Today the European national authorities have given way to EASA, the European Aviation Safety Agency, set up in 2003. Since its creation, this entity has gradually gained control of all aspects of air transport: aircraft and equipment, maintenance and airworthiness management, air operations, crew training, air traffic control and more recently airport management. To manage this package, the EASA has issued Implementing Rules to regulate business aviation in the same way as commercial aviation. These affect aeronautical operators, as well as flight training centers, as well as owners of private aircraft. These rules of application or Implementing Rules are known by their code name given by the agency:

-IR 965/2012, better known as IR-OPS or AIROPS, implemented since 2014. This rule is a flagship regulation, since its progressive application has revolutionized commercial air transport (CAT), but also private (NCC / NCO) and aerial work (SPO).

-IR 13214/2014, another Flagship Regulation and formerly 2042/2003, dealing with continuing airworthiness, and its appendices are the famous Part M (Appendix I), Part 145 (Appendix II).

-IR 1178/2011, called AIRCREW. This regulation implements all rules relating to pilots and hostesses.
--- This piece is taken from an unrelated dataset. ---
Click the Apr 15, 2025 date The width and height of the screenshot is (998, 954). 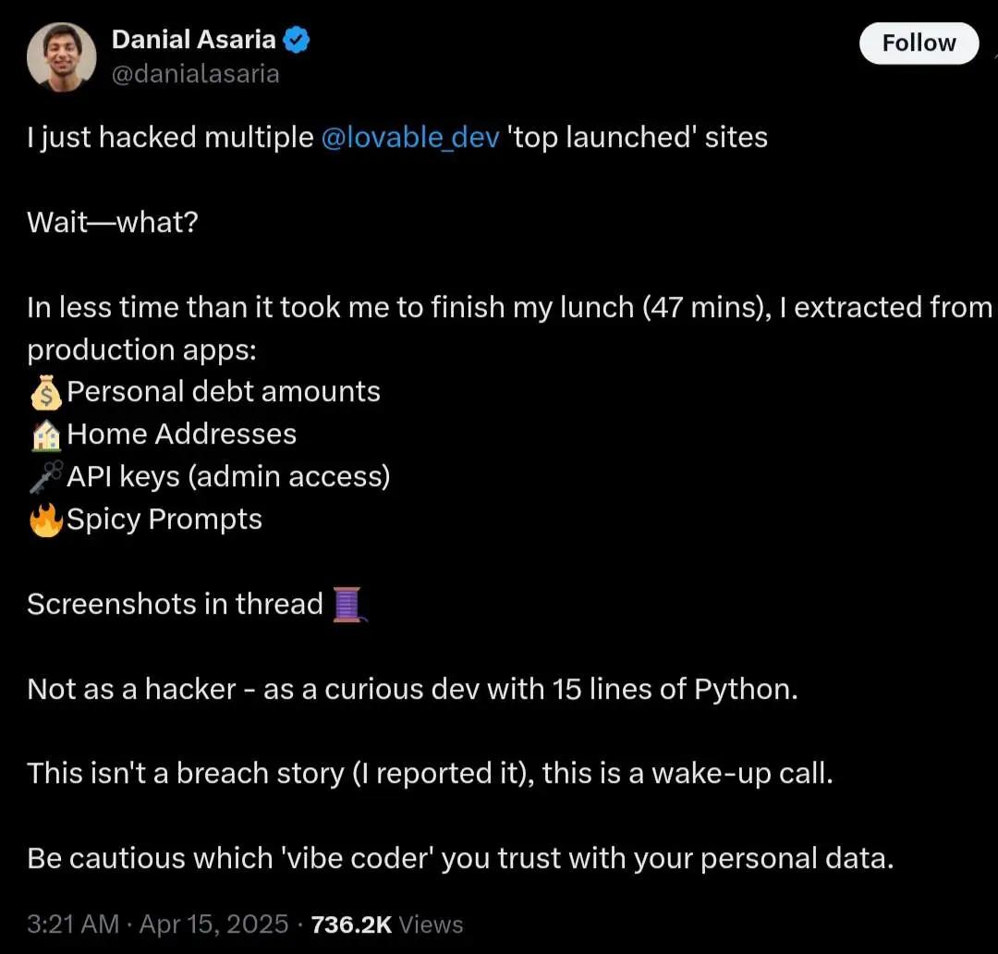tap(213, 924)
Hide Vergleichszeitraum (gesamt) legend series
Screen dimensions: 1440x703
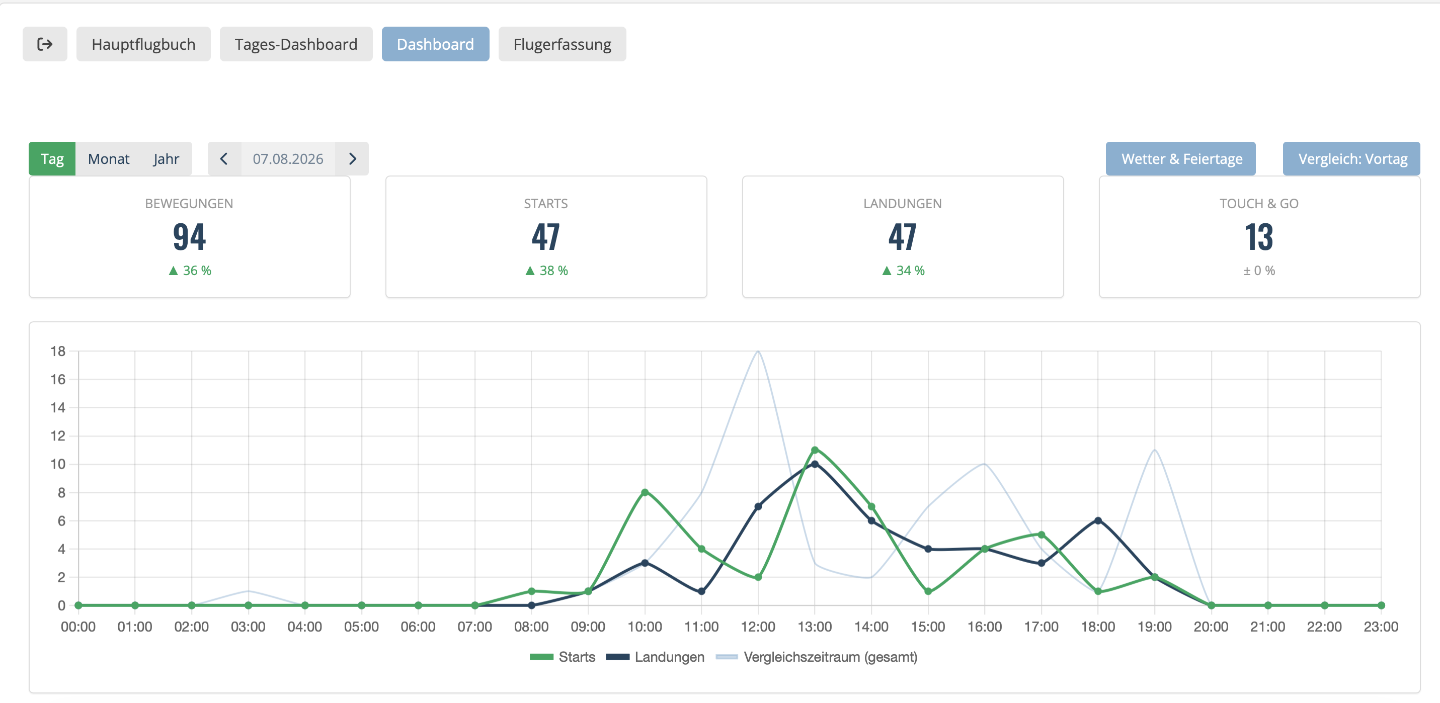(817, 657)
But beyond the references cited above, it is indeed Regulation 1321/2014 (2042/2003) and in particular Appendix I Part M which firstly had a notorious impact on business aviation in Europe. This paragraph has made possible, in particular through its Subpart G, the creation of CAMO (Continuing Airworthiness Management Organization); these companies that provide airworthiness management for business jet owners. It is also the Part M, with its sub-part I, which allows operators to internally manage the validity of aircraft certificates of airworthiness. And this, without depending on the availability or the goodwill of the inspectors of the competent authority. Another interesting point, the paragraph Part M.A.903, makes it possible to simplify the steps of transfer of an airplane within the European Union, thus avoiding the tedious actions previously imposed by the national authorities. The list is still long, and in a future article we will come back in more detail on how to deal constructively with Regulation 1321/2014.

…And Part NCC

In addition to the Part M regulation, reference IR 965/2012 is the second most important regulation in business aviation since it concerns AIROPS.

And in particular the rule of August 25, 2016 evoking the implementation of the NCC Part. This part introduced a notion of structuring the private operation of a complex aircraft (multi engine, more than 5.7t, 19 pax). So today they are real operators who manage their private planes, with an operations manual, a management system, a more precise training framework for pilots and a responsible officer. At the same time, a minimum list of reference equipment (Minimum Equipment List) must be approved and specific approvals obtained and an NCC declaration issued. Now business jet operators offer owners of private aircraft not wishing to be structured the opportunity to host them for a so-called “NCC” operation.

As you’ve come to realize, the idea of this article is not to list all the regulatory points, but to show that these regulations can be taken as structuring elements for business aviation players. The fact is that they have not only brought constraints, and in addition to their stated goal of security, they allow the establishment of a European standard to facilitate, for example the transversal development of operators in the different countries of the European Union.

As a consultant, working every day with these regulations to provide solutions to customers, it is important not to suffer but to use these “laws” for the benefit of professionals. Nevertheless, it takes time to apprehend, anticipate and explain. This is the challenge of our profession as an expert consultant.